* Your task
These records contain pictures, which must be left out; copy exactly the lines from the one with "1176x1015 pixels." up to and including the one with "Select the RIGHT ARM customization tab".

* Information provided
[Start of section]

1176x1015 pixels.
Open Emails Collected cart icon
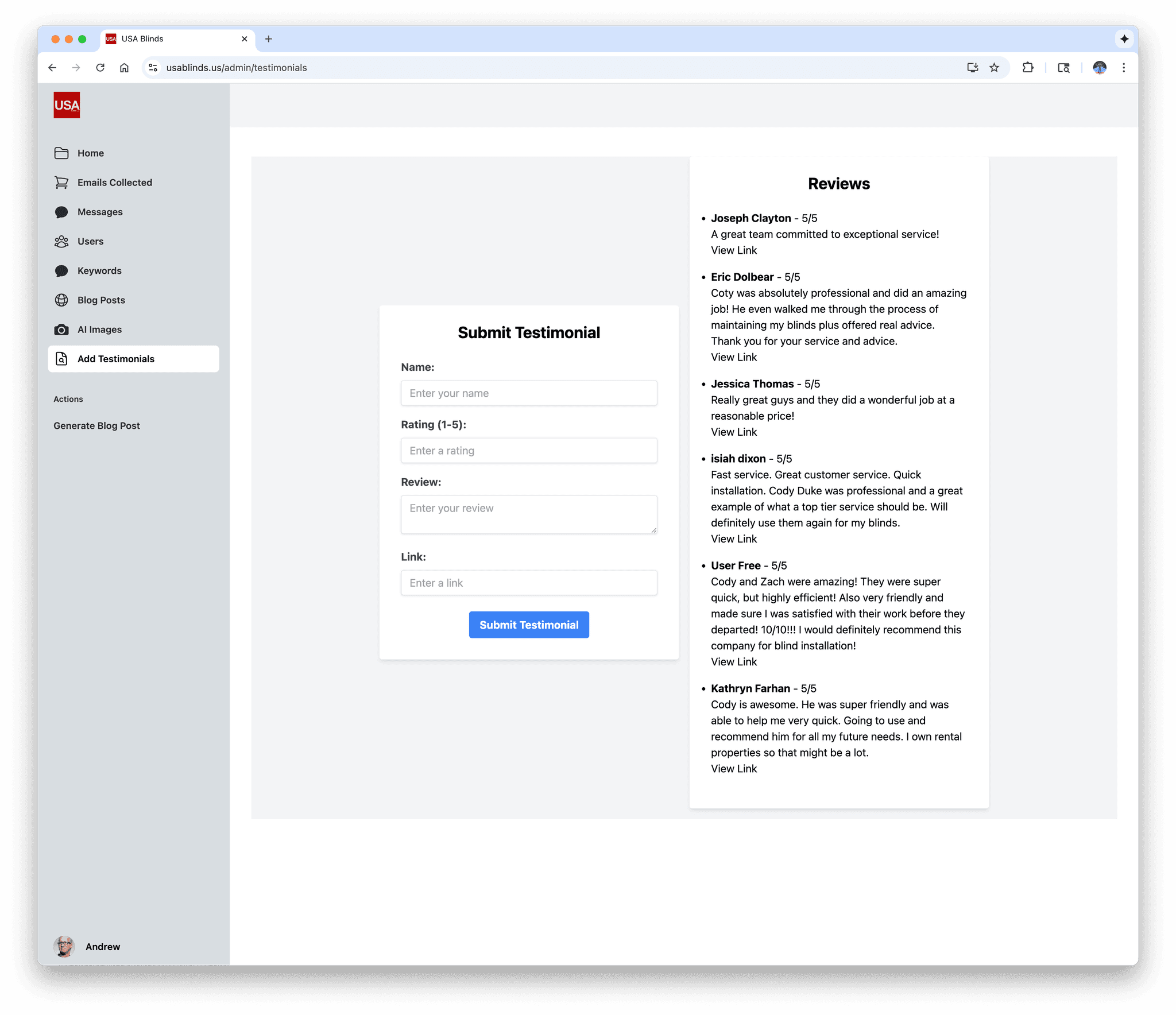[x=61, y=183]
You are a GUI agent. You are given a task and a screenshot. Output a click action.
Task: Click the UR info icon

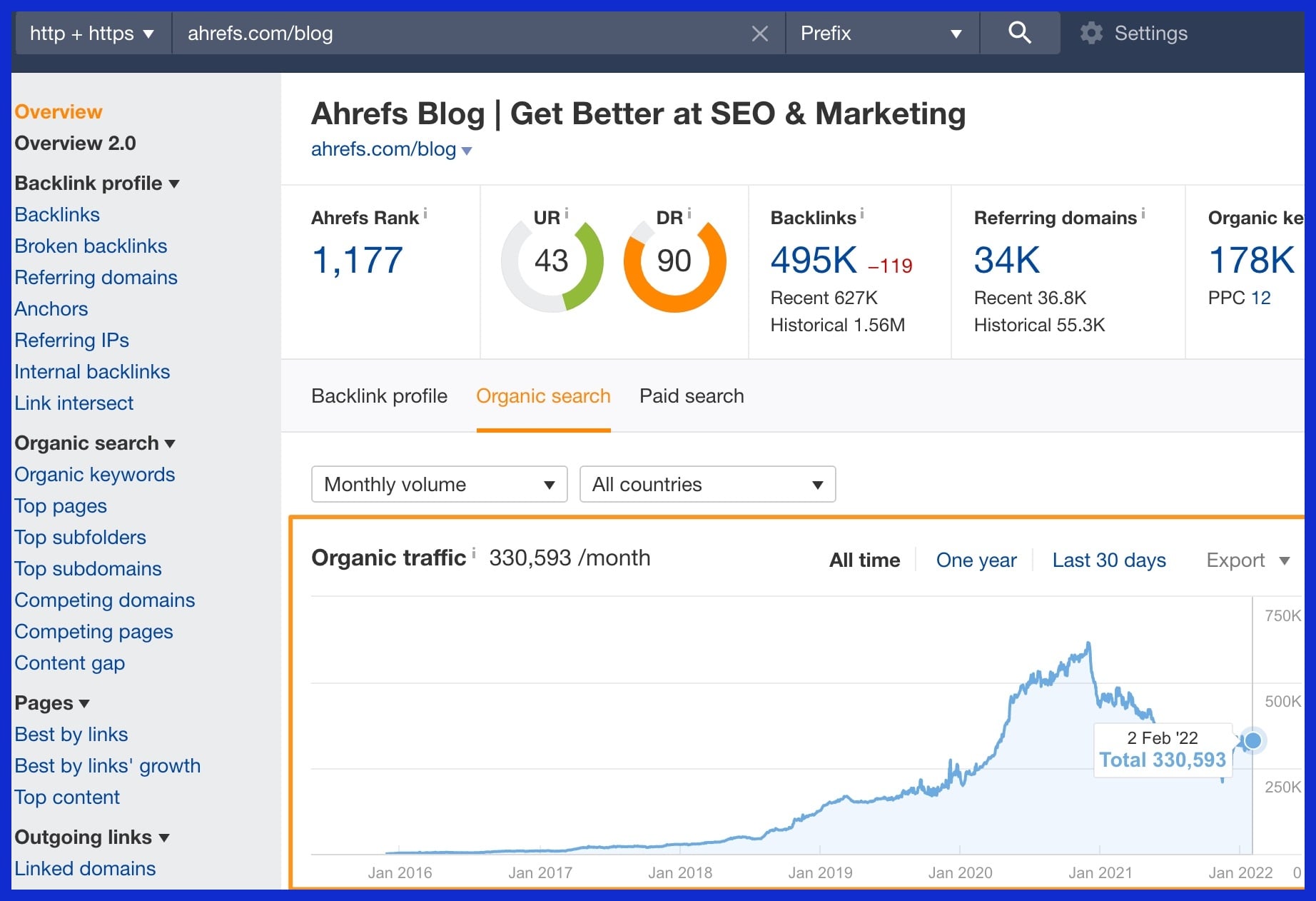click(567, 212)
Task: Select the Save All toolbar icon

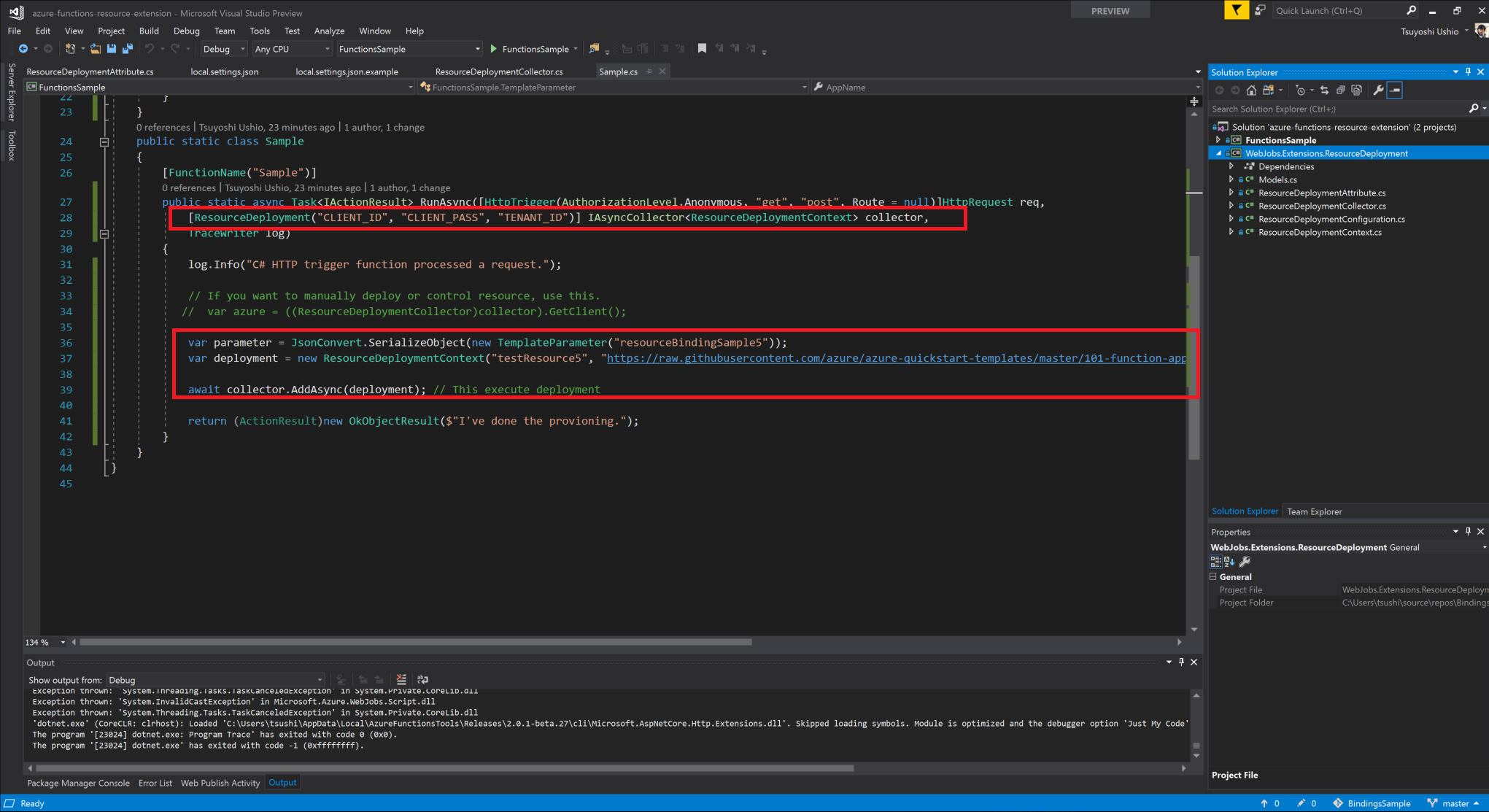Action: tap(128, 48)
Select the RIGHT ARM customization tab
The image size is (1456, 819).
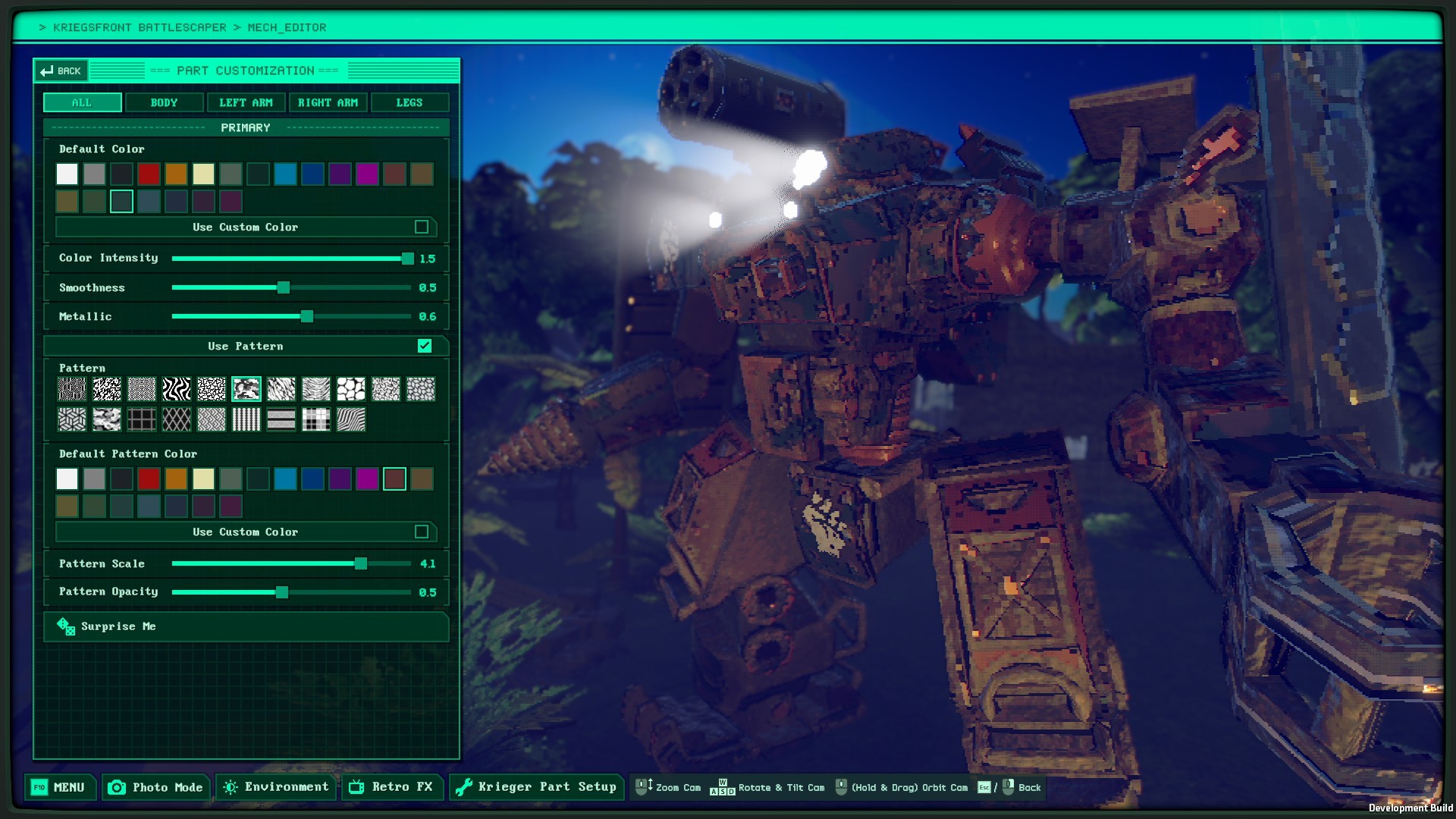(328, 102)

[End of section]
[Start of section]

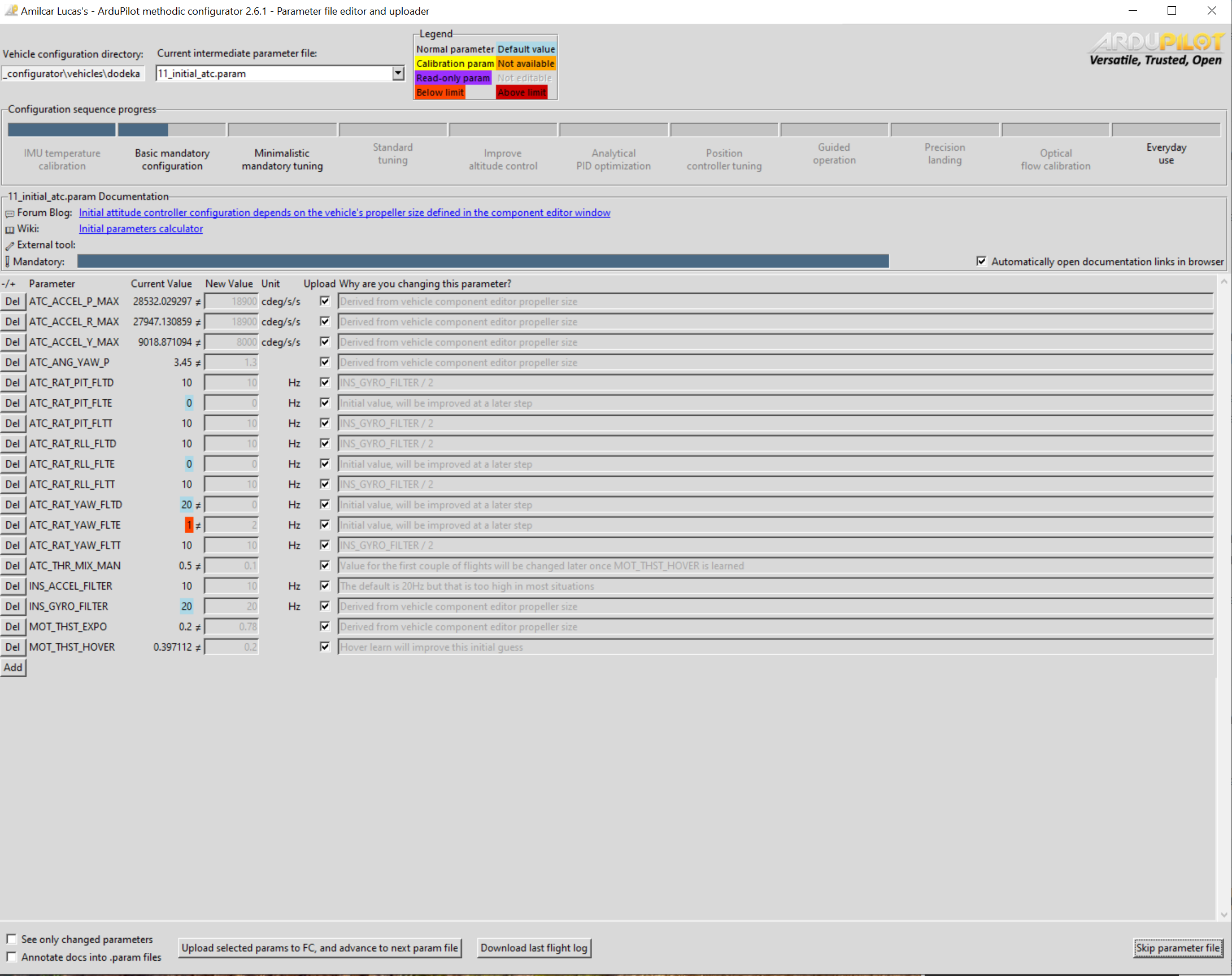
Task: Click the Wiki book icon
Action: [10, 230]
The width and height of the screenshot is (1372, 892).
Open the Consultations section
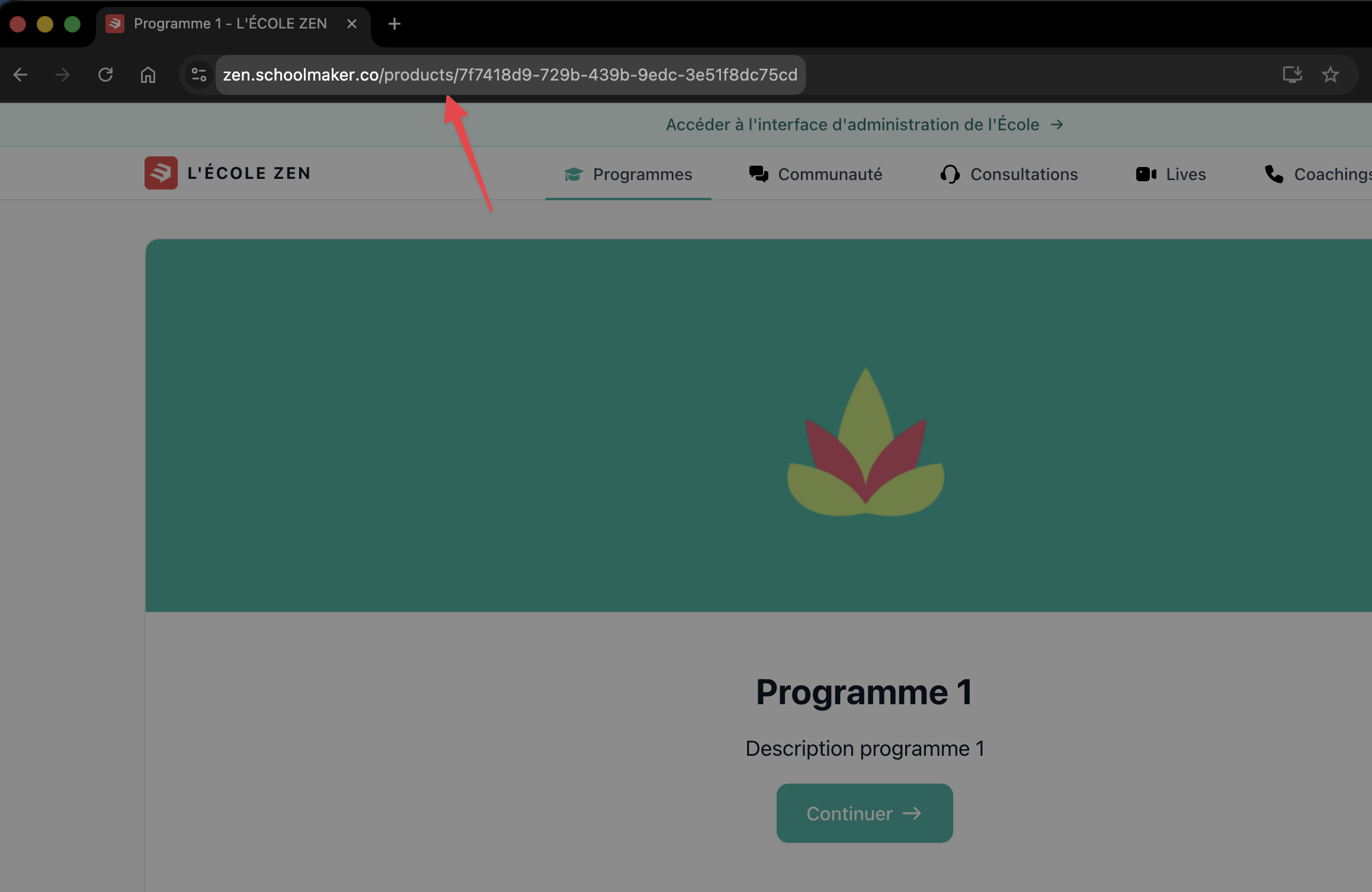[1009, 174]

[End of section]
[Start of section]

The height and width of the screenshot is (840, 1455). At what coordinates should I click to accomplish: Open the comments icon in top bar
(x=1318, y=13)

[End of section]

* Exercise answer
1176x1015 pixels.
Open Emails Collected cart icon
[x=61, y=183]
You are a GUI agent. You are given a task and a screenshot. Output a click action.
Task: Click the UR info icon

click(567, 212)
Task: Select the Save All toolbar icon

Action: tap(128, 48)
Select the RIGHT ARM customization tab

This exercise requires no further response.